Repeat the lines below exactly, from the line with "click on Paragraph" up to and including the line with "Looking at the image, I should click on (1582, 104).".
[Start of SUPPLIED RECORDS]
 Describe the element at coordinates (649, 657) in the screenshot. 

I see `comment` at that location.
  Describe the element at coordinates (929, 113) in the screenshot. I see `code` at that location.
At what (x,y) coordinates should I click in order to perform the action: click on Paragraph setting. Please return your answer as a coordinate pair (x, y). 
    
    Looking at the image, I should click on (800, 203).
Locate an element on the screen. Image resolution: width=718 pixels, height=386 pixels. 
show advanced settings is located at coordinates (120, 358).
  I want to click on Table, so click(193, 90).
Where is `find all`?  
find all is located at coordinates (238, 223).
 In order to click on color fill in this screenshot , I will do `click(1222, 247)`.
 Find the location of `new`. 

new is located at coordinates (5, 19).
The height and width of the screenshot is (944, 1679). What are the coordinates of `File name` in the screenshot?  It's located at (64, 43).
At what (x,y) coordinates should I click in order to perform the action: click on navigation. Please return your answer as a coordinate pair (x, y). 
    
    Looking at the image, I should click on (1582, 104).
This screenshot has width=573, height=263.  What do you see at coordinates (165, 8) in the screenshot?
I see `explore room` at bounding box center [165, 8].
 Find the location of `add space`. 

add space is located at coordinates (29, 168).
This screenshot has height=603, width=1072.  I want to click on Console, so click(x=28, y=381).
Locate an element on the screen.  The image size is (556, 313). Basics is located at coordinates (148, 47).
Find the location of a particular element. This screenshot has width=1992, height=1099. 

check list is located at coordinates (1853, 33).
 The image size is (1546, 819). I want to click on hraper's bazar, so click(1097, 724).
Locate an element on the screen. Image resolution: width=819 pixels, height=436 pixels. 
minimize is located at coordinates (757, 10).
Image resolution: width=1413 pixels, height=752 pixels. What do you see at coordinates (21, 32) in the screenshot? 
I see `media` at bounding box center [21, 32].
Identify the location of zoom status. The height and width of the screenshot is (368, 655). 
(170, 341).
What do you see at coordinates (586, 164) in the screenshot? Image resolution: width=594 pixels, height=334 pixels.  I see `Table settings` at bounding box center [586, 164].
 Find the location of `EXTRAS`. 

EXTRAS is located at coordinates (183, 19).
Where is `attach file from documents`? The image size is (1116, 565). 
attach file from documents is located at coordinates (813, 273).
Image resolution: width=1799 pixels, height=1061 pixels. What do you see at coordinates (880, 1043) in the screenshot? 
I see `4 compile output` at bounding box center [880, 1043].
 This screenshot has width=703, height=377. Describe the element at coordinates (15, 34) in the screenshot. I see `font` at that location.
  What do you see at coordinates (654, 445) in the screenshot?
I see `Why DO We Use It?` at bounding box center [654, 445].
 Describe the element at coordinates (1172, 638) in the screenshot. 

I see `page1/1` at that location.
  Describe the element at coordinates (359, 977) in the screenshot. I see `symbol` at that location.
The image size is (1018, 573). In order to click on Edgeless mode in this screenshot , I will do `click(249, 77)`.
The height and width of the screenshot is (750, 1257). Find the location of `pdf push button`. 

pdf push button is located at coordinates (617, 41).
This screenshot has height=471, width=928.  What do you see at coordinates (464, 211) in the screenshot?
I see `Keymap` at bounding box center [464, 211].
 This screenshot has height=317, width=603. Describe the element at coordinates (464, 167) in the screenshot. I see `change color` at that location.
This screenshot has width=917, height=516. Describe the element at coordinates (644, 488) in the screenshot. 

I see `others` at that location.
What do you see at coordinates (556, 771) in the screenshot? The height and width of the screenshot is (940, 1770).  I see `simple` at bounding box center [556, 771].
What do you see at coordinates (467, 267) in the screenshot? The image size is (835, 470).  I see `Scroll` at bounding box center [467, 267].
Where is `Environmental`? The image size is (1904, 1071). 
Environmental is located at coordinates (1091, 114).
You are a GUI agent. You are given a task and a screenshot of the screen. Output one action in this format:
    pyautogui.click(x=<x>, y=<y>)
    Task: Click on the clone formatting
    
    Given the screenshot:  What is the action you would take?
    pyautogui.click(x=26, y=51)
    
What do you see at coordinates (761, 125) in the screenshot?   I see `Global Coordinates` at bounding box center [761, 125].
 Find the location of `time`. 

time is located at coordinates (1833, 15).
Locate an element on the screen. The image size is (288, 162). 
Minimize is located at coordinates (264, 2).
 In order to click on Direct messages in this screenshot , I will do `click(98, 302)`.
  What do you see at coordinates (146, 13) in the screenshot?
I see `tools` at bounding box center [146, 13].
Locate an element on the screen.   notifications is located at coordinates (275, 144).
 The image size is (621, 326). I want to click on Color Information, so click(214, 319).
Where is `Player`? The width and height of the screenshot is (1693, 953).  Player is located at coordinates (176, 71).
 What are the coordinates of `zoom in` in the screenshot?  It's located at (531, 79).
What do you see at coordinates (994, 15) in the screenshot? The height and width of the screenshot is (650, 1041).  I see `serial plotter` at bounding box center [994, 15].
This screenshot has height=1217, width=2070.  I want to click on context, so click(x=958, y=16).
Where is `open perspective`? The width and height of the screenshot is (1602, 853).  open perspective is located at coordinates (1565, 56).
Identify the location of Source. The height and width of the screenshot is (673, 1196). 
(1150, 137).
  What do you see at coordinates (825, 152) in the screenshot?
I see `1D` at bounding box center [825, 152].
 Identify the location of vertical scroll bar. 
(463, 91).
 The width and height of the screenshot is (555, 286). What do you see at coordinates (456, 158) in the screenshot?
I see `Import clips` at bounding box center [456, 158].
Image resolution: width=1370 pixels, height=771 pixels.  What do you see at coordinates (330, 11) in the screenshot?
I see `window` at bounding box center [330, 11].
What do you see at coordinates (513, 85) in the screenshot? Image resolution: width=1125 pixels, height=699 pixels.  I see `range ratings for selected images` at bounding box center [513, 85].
[End of SUPPLIED RECORDS]
*THE RESPONSE:*
At what (x,y) coordinates should I click in order to perform the action: click on Paragraph setting. Please return your answer as a coordinate pair (x, y). 
    
    Looking at the image, I should click on (800, 203).
Locate an element on the screen. Image resolution: width=718 pixels, height=386 pixels. 
show advanced settings is located at coordinates (120, 358).
  I want to click on Table, so click(193, 90).
Where is `find all`?  
find all is located at coordinates (238, 223).
 In order to click on color fill in this screenshot , I will do `click(1222, 247)`.
 Find the location of `new`. 

new is located at coordinates (5, 19).
The height and width of the screenshot is (944, 1679). What are the coordinates of `File name` in the screenshot?  It's located at (64, 43).
At what (x,y) coordinates should I click in order to perform the action: click on navigation. Please return your answer as a coordinate pair (x, y). 
    
    Looking at the image, I should click on (1582, 104).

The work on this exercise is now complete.